10 Kasım 1938: Hüzün ve Cumhuriyet’i Yaşatma Sözü

11 Kasım 1938’de gazeteler siyah başlıkla çıktı. Yazılarda hüzün ve geleceğe yönelik söz vardı: “Cumhuriyeti ve eserlerini yaşatacağız.”

Türkiye Cumhuriyeti’nin kurucusu Mustafa Kemal Atatürk, 10 Kasım 1938’de hayata gözlerini yumdu. 10 Kasım’daki ikinci baskı ve 11 Kasım 1938 tarihli gazetelerin manşetlerindeki ana unsur hüzün, Cumhuriyet’i ve O’nun eserlerini yaşatma sözüydü.

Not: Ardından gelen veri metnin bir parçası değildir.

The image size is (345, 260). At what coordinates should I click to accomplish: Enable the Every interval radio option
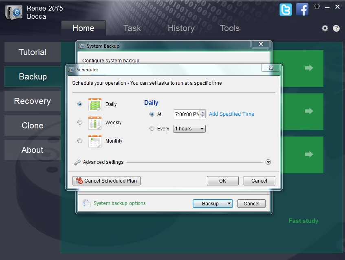pyautogui.click(x=151, y=128)
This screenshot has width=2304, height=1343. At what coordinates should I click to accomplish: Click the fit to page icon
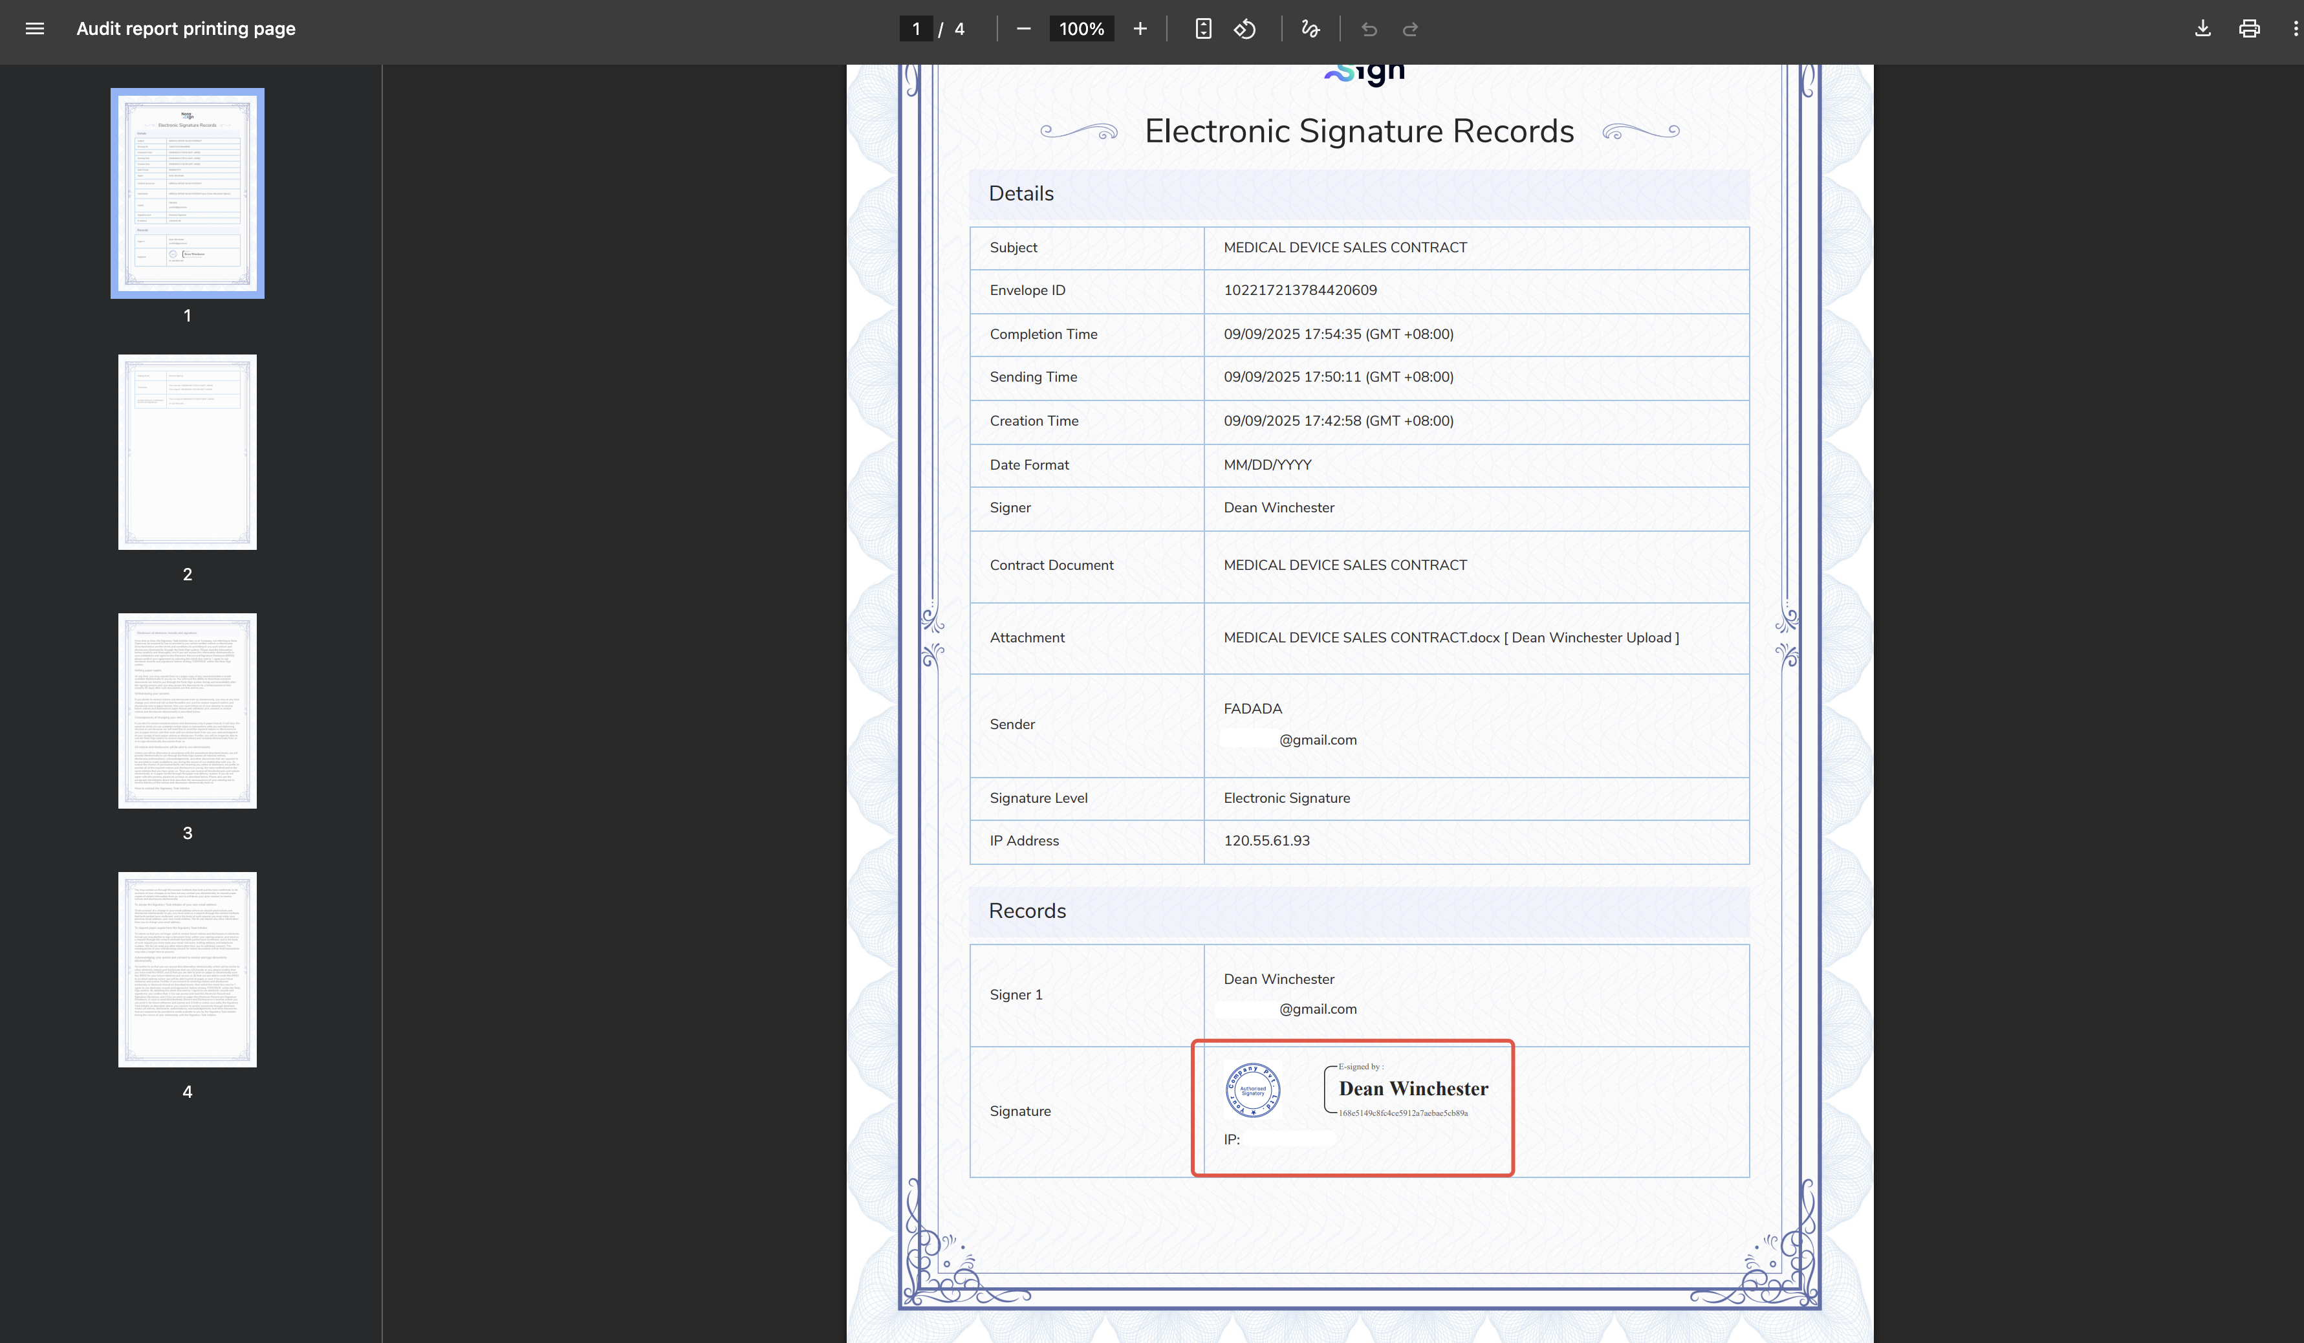pos(1203,29)
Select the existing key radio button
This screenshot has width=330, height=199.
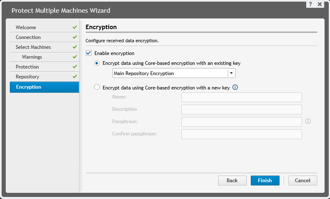click(97, 63)
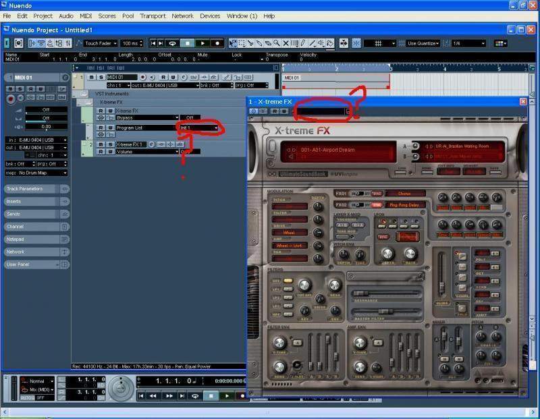Open the Touch Fader automation mode dropdown
This screenshot has width=540, height=419.
(100, 43)
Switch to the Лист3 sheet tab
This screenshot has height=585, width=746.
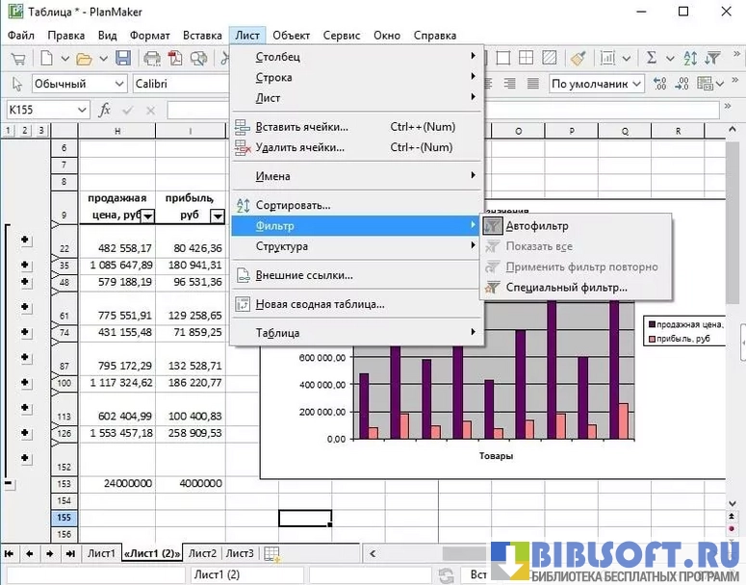pyautogui.click(x=240, y=553)
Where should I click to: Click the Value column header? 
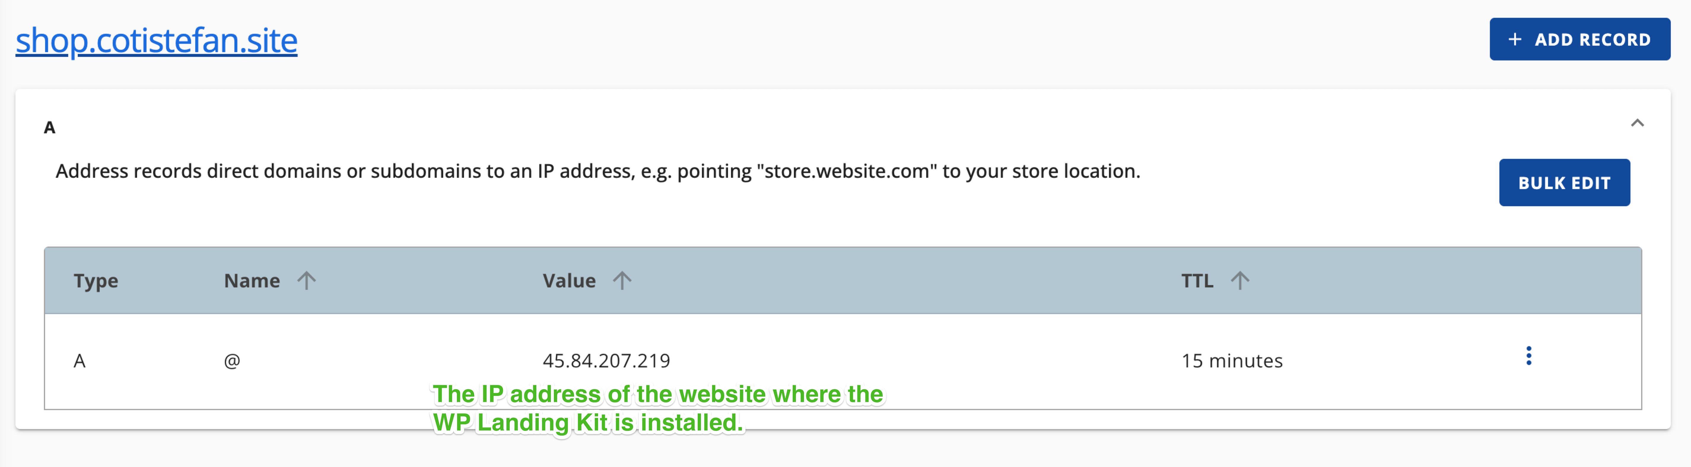tap(569, 280)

Dönemin önemli gazetelerinden Akşam’ın 11 Kasım 1938 Cuma günü “Türk Milleti, kurtarıcını ve en büyük evlatını kaybettin. Sen sağ ol. Mukaddes vazifen, O’nun eserini yaşatmak ve devam ettirmektir” manşetiyle yayımlandı. Gazetenin başyazarı Falih Rıfkı Atay ise şunları yazıyordu:

“Benden sonra… Benden sonra … Senelerden beri, hepimiz, böyle bir kara günün ızdırabını, bu iki kelime ile gönlümüzden uzaklaştırıyorduk. Düşünmekten korkuyorduk. İşte onsuz kaldık. Onsuz, fakat O’na bin kere verdiğimiz bir tek namus sözü ile kaldık: Eserini ve davasını korumak ve yükseltmek. Bizler için hayatın bir manası varsa bu yemini yerine getirmek için yaşamaktır.

Bugün ağlayıp yanmak için bir kalbiz. Yarın O’nun eserine ve davasını müdafaa etmek için bir tek irade gibi kaynaşacağız

Atatürk, şimdiye kadar bilmeyenler, bu milletin seni ne kadar sevdiğini, senden sonra, ismin ve eserin üzerine titrerken anlıyacaklar!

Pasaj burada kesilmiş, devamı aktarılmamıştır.